__WHAT THE TASK REQUIRES__.
When the line containing "SE (797, 171)" appears in the entries below, begin printing there and stop after the line containing "Geography (188, 483)"; print each of those lines exactly and no other line.

__SUPPLIED ENTRIES__.
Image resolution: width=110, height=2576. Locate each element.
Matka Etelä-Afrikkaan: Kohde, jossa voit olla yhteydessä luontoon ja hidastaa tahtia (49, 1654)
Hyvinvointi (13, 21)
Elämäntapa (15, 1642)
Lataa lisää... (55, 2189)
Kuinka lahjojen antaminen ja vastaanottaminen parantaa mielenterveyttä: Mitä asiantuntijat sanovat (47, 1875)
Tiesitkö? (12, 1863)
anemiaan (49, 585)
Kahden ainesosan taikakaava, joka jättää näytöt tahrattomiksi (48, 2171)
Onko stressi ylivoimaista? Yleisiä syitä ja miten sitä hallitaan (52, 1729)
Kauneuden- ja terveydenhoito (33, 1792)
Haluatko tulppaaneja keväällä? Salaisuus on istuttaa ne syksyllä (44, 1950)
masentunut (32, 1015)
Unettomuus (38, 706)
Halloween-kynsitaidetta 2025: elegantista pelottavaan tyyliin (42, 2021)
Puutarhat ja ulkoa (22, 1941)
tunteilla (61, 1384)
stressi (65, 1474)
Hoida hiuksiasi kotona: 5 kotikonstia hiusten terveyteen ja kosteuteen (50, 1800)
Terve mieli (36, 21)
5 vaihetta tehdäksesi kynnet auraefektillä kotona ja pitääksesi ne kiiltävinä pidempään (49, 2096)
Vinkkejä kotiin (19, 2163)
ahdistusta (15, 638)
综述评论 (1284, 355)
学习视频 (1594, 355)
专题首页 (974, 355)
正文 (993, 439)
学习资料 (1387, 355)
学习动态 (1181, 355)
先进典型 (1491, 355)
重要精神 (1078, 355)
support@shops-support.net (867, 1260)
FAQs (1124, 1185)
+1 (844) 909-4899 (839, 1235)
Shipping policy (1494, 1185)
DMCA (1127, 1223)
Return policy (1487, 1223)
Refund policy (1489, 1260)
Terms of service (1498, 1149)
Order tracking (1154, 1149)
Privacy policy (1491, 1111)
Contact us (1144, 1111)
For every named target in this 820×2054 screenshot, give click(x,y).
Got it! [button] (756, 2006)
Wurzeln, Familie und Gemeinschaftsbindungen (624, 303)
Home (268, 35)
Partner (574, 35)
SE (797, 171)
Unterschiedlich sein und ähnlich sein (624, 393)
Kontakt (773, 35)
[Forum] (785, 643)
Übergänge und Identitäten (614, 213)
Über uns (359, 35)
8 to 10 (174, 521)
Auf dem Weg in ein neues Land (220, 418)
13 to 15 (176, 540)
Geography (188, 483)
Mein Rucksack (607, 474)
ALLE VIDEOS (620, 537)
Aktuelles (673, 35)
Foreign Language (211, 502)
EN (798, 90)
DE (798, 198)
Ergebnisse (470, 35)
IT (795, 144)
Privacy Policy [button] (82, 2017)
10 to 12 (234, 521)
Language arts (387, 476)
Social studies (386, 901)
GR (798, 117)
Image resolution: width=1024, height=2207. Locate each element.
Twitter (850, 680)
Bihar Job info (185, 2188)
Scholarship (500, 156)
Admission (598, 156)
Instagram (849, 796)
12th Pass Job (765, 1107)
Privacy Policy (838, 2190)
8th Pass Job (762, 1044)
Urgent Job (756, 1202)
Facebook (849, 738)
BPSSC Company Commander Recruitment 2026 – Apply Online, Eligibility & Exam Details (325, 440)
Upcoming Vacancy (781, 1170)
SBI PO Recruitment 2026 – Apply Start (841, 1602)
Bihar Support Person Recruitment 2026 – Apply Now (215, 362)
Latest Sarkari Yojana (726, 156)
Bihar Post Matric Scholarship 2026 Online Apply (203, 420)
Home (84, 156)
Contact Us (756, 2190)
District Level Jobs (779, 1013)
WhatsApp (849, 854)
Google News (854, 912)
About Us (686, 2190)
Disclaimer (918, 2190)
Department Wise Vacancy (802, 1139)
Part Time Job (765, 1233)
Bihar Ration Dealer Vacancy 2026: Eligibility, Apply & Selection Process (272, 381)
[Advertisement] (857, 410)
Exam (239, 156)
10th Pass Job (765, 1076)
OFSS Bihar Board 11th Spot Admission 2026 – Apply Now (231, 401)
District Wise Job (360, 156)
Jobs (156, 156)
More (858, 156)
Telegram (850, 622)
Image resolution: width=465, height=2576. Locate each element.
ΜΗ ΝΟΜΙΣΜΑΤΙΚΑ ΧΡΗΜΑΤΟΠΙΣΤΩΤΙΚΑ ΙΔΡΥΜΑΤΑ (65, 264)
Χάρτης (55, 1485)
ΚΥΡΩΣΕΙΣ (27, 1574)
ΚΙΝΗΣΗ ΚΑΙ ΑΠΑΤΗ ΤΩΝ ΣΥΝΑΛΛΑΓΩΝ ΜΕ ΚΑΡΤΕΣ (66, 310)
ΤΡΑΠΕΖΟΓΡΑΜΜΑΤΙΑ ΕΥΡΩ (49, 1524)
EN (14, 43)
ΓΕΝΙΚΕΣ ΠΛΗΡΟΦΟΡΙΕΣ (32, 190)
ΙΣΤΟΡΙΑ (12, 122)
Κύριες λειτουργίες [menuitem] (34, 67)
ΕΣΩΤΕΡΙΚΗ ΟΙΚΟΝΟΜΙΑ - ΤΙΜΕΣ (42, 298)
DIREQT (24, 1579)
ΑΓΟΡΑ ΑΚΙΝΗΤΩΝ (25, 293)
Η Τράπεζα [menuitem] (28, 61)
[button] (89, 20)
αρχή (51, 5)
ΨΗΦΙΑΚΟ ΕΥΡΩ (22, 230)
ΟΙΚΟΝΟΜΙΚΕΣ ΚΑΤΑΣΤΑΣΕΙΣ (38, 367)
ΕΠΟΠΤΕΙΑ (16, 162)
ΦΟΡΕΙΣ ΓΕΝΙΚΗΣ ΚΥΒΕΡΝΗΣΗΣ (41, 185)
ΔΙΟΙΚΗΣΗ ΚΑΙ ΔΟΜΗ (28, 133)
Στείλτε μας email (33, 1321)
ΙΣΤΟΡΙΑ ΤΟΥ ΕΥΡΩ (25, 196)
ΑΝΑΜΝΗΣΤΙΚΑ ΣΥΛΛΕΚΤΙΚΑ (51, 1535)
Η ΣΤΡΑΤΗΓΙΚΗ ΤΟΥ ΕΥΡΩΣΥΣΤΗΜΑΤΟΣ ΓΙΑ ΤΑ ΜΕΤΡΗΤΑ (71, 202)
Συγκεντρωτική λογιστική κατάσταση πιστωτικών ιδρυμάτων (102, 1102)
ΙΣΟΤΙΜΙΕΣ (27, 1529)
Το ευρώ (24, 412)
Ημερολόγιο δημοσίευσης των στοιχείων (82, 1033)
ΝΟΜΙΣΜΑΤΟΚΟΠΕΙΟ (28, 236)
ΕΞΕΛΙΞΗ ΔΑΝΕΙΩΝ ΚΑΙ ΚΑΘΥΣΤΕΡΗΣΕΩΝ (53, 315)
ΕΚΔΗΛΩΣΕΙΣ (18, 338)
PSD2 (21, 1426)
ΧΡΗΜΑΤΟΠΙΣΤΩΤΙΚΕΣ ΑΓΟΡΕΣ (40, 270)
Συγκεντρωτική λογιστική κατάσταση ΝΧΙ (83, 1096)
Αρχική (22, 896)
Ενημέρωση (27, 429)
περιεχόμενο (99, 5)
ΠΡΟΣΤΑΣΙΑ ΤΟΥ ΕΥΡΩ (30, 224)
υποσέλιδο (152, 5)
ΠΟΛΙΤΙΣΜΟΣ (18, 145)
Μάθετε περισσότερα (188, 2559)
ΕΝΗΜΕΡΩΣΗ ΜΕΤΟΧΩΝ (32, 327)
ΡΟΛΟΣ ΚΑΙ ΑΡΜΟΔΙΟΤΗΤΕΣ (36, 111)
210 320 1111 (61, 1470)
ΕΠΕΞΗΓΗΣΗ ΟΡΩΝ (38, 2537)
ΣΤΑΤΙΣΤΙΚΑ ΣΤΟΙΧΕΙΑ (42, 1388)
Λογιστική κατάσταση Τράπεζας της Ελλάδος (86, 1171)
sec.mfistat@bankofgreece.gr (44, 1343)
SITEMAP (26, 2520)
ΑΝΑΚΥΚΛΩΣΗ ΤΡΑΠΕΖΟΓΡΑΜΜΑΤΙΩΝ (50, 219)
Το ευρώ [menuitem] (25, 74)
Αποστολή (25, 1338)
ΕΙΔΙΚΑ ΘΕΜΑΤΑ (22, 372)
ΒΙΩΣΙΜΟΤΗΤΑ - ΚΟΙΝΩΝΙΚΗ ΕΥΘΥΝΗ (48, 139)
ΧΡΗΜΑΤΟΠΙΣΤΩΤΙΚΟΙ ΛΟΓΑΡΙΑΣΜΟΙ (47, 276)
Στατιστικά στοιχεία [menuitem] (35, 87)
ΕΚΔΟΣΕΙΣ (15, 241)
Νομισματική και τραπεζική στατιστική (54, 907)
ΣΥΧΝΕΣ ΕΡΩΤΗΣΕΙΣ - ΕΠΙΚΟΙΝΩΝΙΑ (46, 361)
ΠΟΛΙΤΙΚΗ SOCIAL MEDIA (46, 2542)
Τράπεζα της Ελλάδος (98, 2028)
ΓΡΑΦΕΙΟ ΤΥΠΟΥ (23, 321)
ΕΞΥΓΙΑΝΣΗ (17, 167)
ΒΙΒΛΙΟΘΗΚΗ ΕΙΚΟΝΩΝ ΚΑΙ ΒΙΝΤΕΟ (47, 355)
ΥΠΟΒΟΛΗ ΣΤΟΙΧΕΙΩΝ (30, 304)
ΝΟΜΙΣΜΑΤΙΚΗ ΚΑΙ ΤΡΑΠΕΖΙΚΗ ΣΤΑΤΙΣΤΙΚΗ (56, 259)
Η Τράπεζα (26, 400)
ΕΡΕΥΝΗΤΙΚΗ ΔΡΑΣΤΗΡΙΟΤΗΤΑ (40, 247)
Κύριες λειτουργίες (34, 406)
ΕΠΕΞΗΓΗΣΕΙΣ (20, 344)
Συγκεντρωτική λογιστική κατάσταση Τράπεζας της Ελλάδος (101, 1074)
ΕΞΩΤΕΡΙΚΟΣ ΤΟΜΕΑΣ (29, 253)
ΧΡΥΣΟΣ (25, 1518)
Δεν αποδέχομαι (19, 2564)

__OUTPUT OF THE EXERCISE__.
SE (797, 171)
Unterschiedlich sein und ähnlich sein (624, 393)
Kontakt (773, 35)
[Forum] (785, 643)
Übergänge und Identitäten (614, 213)
Über uns (359, 35)
8 to 10 (174, 521)
Auf dem Weg in ein neues Land (220, 418)
13 to 15 (176, 540)
Geography (188, 483)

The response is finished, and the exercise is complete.